When a black son or husband gets locked up, who do you think takes on the family’s financial and emotional burden? Who do you think is the person putting money on his books, answering his phone calls, and making the visits? The black woman.

He didn’t care that black-feminists are actually the women marching on the front lines for so many of the black lives lost at the hands of law enforcement and random gun violence. Their marching is for black lives and black families.

He didn’t care to research the fact that many black-feminists, for decades, have been pushing for criminal justice reform, to altogether abolish the prison system. We know that people who go to prison, have a higher chance of becoming repeat offenders. Prison does not rehabilitate the person: what it actually does is put a scarlet letter on their back while making it harder for them to get back on their feet after they have been released. Add to that the over-sentencing of black men compared to white offenders being under-sentenced. This disparity creates years of broken black families. And black feminists, by fighting these injustices and if they succeed, can restructure and restabilize black families.

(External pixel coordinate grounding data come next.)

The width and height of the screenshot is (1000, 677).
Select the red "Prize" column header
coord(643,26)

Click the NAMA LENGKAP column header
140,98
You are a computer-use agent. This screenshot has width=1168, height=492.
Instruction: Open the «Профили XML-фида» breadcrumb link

He didn’t care to research that black-feminists call attention to and are combatting the systemic injustices regarding health. He brought up the abortion rate amongst black women as a tactic, completely disregarding the black woman’s choice. But he remained silent when I brought up the fact that black women are 4x more likely to die during childbirth, and black children whose mothers experience trauma during birth have a higher infant mortality rate, which directly impacts black families. He also didn’t know the numbers that show black women are often diagnosed with more aggressive types of heart disease and various cancers, while the many ailments that affect black men (high blood pressure, colon cancer, heart disease) cause them to die younger than their white male counterparts. 

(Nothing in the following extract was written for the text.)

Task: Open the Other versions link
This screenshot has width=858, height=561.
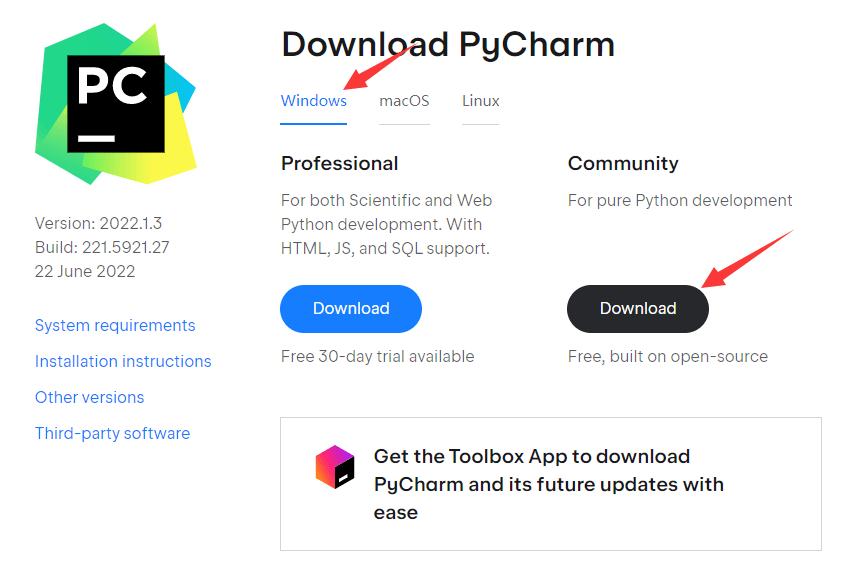Action: (89, 397)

These are all pivotal issues for black-feminists, as these issues don’t plague the white community like it does ours. And this is just the tip of the iceberg of the matters that black-feminists fight for. 

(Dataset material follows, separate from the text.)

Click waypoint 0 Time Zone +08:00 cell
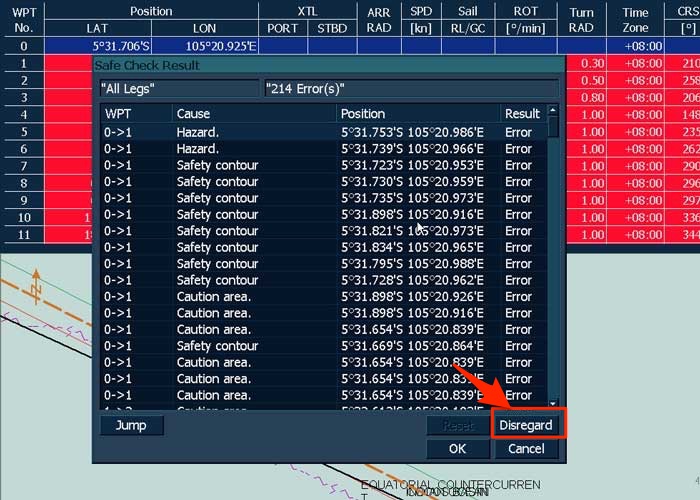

Another follower expressed his disdain in dealing with difficult feminist women as justification to not support the (black) feminist movement, which I found amusing. Black women continue to support black men. We support and fight for the same black men that verbally, mentally, and physically assault us, day in and day out.  We put our feelings aside because we know that we’re fighting the injustice that may be forced upon them, and that’s not okay. 

And as with any group pushing for change and equality, there will always be some extremists. But the same way we don’t paint a broad-stroke and hold a grudge against all black men based on the actions of the few, we should receive the same support. And the actions of the few should never overpower the truth of the movement.